Stored data:
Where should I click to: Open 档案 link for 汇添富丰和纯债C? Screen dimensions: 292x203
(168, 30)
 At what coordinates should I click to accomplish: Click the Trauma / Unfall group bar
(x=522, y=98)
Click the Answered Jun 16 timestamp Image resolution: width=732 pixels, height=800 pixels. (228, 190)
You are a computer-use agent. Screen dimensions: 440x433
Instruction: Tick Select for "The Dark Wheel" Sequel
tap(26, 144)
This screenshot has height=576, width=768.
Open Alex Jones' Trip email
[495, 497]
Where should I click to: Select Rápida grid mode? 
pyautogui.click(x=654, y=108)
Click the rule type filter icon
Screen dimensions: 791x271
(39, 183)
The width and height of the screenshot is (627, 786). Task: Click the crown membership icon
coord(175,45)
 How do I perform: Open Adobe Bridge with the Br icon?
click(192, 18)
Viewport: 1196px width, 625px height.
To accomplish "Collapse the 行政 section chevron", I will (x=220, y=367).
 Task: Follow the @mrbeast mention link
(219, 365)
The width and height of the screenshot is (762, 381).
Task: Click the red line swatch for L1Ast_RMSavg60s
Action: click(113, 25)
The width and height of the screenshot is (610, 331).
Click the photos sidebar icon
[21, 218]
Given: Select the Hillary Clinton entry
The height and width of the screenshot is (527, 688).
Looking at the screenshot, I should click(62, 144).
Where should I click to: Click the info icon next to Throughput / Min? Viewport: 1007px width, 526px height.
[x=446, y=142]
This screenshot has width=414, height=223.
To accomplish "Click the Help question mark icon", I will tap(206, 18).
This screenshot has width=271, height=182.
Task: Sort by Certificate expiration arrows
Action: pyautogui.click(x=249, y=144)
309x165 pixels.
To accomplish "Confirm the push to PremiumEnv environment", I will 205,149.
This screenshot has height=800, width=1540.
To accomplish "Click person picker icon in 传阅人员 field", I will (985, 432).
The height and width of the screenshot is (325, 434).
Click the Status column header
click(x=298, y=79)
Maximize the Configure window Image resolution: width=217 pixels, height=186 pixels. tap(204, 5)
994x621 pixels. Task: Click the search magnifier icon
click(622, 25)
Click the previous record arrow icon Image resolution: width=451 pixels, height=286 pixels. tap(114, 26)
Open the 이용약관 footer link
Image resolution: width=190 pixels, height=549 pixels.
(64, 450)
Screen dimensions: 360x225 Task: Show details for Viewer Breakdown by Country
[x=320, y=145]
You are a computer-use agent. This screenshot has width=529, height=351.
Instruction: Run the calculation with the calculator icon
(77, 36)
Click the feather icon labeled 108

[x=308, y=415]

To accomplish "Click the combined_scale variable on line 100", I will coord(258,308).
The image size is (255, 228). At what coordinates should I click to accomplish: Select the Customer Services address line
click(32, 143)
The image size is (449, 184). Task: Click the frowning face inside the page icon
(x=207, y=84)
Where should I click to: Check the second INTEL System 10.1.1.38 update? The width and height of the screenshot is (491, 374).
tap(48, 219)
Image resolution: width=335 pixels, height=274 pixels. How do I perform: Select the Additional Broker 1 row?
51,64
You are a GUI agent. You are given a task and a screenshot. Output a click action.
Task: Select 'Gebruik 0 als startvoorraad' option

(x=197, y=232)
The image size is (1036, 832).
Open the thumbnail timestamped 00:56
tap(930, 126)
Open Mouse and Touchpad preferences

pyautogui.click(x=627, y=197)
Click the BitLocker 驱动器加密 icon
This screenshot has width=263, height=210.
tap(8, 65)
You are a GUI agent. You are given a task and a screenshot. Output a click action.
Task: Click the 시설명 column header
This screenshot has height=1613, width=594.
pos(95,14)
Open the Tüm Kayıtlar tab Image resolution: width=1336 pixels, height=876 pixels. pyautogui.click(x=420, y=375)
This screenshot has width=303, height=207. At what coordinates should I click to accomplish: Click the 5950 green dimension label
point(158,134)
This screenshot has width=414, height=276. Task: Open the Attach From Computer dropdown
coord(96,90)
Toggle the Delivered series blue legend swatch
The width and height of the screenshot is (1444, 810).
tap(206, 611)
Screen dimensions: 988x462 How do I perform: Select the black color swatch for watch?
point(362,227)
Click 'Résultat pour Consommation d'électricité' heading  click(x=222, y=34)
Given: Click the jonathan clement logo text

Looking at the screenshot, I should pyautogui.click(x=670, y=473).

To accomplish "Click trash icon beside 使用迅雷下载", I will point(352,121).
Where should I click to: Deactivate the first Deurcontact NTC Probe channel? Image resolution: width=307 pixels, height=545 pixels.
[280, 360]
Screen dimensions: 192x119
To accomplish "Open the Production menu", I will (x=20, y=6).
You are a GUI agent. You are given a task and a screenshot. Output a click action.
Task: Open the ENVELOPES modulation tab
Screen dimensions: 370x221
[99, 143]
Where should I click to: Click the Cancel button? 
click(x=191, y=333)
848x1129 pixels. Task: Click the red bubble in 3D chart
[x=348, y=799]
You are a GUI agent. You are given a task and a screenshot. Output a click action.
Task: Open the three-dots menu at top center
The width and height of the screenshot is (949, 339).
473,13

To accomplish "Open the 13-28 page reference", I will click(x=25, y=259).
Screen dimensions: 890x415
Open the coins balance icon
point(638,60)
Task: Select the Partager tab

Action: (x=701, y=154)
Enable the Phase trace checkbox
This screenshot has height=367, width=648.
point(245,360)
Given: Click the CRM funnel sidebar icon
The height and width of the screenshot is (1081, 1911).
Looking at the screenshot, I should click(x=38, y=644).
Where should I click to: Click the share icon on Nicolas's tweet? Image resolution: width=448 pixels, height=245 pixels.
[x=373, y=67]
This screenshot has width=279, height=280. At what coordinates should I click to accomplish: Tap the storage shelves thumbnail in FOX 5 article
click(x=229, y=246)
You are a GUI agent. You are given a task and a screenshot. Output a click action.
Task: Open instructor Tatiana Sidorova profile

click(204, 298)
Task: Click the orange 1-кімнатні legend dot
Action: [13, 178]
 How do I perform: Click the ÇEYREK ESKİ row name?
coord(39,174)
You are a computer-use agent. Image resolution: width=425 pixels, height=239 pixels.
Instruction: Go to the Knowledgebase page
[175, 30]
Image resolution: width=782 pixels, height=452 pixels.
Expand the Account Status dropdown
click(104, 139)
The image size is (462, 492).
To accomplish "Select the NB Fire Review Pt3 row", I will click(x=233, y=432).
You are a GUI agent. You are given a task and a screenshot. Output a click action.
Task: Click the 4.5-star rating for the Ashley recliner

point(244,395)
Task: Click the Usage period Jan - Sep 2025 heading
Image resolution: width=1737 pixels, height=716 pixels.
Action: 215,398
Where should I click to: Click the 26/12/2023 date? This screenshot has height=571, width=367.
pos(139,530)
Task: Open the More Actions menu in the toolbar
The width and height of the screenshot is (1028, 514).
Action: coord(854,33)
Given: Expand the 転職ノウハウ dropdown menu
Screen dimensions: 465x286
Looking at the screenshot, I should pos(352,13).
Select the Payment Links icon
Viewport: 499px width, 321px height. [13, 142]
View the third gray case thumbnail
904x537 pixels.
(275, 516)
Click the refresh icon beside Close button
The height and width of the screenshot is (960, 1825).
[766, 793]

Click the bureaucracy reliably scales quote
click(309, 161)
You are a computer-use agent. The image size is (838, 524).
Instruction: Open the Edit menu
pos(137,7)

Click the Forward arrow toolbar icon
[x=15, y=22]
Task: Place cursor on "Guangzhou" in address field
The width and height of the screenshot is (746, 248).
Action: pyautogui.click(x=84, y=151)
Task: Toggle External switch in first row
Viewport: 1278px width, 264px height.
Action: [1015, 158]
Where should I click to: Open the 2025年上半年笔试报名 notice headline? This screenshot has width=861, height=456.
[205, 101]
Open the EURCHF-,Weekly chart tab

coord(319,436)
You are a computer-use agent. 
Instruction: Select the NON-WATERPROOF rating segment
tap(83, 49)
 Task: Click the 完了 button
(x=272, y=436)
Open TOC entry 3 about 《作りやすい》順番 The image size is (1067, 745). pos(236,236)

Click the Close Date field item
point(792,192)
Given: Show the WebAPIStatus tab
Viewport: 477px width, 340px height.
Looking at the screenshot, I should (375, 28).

### THE PROBLEM
With both ends included, please retype exactly the lines from the line containing "Task: Toggle External switch in first row" to the final line of the data.

### COMPLETED EXERCISE
Task: Toggle External switch in first row
Viewport: 1278px width, 264px height.
Action: [1015, 158]
Where should I click to: Open the 2025年上半年笔试报名 notice headline? This screenshot has width=861, height=456.
[205, 101]
Open the EURCHF-,Weekly chart tab

coord(319,436)
You are a computer-use agent. 
Instruction: Select the NON-WATERPROOF rating segment
tap(83, 49)
 Task: Click the 完了 button
(x=272, y=436)
Open TOC entry 3 about 《作りやすい》順番 The image size is (1067, 745). pos(236,236)

Click the Close Date field item
point(792,192)
Given: Show the WebAPIStatus tab
Viewport: 477px width, 340px height.
Looking at the screenshot, I should (375, 28).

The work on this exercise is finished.